L’arrampicata sugli specchi, dunque, non fa che ufficializzare la spaccatura che, sulle grandi opere in genere, e sul Terzo valico in particolare, esiste e resiste all’interno dell’Unione: da una parte, la Margherita che, a partire dal responsabile economico Enrico Letta, riconosce la linea Genova-Milano come prioritaria per lo sviluppo dell’intero Nord Ovest; dall’altra, ambientalisti e comunisti «di lotta e di governo» che preannunciano barricate se solo i lavori del Terzo valico andranno avanti «senza il preventivo consenso delle popolazioni interessate». In mezzo, i diessini che cercano di «addormentare la palla a centrocampo» nella prospettiva di disinnescare una delle tante mine disseminate sul terreno dell’accordo elettorale.
Tutto questo, a dispetto dell’importanza di un’infrastruttura attesa da più di un secolo - se n’è cominciato a discutere, elaborando studi di fattibilità, fin dal 1903! - e giudicata fondamentale all’economia del Paese, nella prospettiva di collegare in un’unica soluzione «veloce» Rotterdam con lo scalo di Genova, naturale porta d’ingresso per l’enorme flusso di merci provenienti dal Far East. È questo che ha convinto, a suo tempo, anche i più incerti fra amministratori e operatori economici sulla bontà dell’opera: lo scenario, che si sta già configurando, è quello di un deciso incremento dei traffici via mare. Le navi che attraversano il Mediterraneo cercano porti dove scaricare e caricare in fretta la merce, in particolare i contenitori, che devono essere altrettanto rapidamente smistati.

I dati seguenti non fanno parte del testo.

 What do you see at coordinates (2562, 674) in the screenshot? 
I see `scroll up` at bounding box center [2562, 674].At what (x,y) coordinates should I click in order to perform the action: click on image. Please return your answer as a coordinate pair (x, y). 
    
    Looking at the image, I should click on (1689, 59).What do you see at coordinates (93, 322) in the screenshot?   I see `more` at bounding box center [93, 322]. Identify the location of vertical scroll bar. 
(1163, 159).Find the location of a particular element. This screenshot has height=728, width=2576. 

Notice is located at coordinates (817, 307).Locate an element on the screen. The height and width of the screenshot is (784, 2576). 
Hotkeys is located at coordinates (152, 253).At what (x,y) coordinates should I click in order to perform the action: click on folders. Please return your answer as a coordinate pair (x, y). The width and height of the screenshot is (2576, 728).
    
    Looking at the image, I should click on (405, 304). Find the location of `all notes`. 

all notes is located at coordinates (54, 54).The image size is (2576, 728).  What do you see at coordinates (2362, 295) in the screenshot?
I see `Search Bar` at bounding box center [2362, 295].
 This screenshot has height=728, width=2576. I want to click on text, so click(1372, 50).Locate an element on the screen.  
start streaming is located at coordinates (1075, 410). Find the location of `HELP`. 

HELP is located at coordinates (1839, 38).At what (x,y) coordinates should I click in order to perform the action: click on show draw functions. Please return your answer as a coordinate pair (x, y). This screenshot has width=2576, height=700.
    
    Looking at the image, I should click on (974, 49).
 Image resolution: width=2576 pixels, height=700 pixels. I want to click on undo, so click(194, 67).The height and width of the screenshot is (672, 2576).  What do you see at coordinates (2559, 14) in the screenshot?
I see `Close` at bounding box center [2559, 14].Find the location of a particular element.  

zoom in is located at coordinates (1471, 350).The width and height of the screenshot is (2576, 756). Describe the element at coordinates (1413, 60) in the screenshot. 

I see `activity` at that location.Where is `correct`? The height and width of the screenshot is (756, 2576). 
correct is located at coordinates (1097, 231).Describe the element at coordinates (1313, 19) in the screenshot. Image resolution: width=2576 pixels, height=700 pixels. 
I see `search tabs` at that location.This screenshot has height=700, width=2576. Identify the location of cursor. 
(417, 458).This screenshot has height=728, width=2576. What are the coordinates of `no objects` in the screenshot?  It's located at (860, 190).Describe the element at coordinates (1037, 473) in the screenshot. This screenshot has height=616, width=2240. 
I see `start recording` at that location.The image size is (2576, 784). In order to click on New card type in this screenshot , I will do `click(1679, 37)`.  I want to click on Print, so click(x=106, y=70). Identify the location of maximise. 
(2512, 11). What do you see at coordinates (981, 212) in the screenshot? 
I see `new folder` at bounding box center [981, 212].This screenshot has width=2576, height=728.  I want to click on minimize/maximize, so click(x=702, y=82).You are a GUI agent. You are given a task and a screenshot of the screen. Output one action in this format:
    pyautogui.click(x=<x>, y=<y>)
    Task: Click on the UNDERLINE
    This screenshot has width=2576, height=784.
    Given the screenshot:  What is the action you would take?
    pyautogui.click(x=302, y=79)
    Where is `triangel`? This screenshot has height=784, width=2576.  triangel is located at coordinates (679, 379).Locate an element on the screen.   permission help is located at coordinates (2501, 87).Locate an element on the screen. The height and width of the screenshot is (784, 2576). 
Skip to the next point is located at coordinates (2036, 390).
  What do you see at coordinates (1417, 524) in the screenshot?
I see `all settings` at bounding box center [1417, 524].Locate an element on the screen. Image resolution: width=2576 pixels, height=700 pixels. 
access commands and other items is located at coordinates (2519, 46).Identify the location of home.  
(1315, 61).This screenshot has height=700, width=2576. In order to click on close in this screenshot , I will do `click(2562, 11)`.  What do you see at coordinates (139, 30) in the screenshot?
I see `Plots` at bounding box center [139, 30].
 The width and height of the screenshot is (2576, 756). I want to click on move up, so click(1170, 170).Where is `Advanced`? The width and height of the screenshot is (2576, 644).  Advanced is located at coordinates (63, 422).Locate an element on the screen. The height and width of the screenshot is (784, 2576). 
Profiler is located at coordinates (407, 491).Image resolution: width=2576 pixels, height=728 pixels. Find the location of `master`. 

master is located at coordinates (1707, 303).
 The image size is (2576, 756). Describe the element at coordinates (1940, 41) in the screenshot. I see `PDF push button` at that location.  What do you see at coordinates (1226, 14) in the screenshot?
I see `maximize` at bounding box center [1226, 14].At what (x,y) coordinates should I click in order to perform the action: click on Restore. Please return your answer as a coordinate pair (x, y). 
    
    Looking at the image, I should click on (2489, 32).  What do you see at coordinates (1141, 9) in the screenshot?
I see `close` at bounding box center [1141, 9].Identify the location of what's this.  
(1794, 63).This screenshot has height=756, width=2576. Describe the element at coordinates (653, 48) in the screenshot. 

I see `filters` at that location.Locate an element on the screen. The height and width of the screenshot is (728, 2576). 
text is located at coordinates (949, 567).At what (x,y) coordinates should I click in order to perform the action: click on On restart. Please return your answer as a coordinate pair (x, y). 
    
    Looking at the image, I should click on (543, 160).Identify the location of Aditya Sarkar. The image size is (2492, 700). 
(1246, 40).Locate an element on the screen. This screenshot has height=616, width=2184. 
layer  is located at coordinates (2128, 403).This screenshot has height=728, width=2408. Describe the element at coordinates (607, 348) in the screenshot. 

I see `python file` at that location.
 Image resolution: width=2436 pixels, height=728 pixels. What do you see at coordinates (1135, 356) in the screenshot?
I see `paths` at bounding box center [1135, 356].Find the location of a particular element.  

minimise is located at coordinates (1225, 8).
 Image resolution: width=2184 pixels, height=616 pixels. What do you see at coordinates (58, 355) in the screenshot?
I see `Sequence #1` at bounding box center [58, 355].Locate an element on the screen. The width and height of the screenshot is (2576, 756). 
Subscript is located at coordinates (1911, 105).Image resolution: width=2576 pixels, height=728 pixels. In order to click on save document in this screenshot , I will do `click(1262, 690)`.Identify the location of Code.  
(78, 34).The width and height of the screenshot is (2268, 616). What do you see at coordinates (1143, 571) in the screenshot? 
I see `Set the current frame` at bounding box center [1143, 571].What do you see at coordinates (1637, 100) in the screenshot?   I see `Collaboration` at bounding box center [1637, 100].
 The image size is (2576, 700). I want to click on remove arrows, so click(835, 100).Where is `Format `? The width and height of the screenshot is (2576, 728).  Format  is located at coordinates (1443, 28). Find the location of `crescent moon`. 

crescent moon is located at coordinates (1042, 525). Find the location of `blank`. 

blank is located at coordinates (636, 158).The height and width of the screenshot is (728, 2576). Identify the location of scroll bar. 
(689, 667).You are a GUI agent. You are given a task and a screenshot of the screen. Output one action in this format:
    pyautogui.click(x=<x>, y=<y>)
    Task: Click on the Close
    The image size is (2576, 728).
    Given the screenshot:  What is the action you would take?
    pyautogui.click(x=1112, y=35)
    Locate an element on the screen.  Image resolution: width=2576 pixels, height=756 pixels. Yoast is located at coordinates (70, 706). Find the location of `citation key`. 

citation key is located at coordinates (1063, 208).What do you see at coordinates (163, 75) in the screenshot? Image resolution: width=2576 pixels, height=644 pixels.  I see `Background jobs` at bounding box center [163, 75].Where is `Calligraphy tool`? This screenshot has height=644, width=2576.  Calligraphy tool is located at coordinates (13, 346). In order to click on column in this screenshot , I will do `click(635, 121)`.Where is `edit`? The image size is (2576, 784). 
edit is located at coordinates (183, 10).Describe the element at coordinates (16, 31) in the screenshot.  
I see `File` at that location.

Il sistema portuale ligure, con Genova capofila, potrebbe essere l’approdo più conveniente e naturale, se solo fosse dotato di adeguate infrastrutture, in particolare di una ferrovia «dedicata». Il Terzo valico, appunto.

Che consentirebbe, fra l’altro, l’interconnessione con il Corridoio 5, l’asse trasportistico europeo, il mercato europeo. Ben oltre gli interessi di una città o di un fazzoletto di territorio, ma soprattutto al di là delle evidenti spaccature dell’Unione.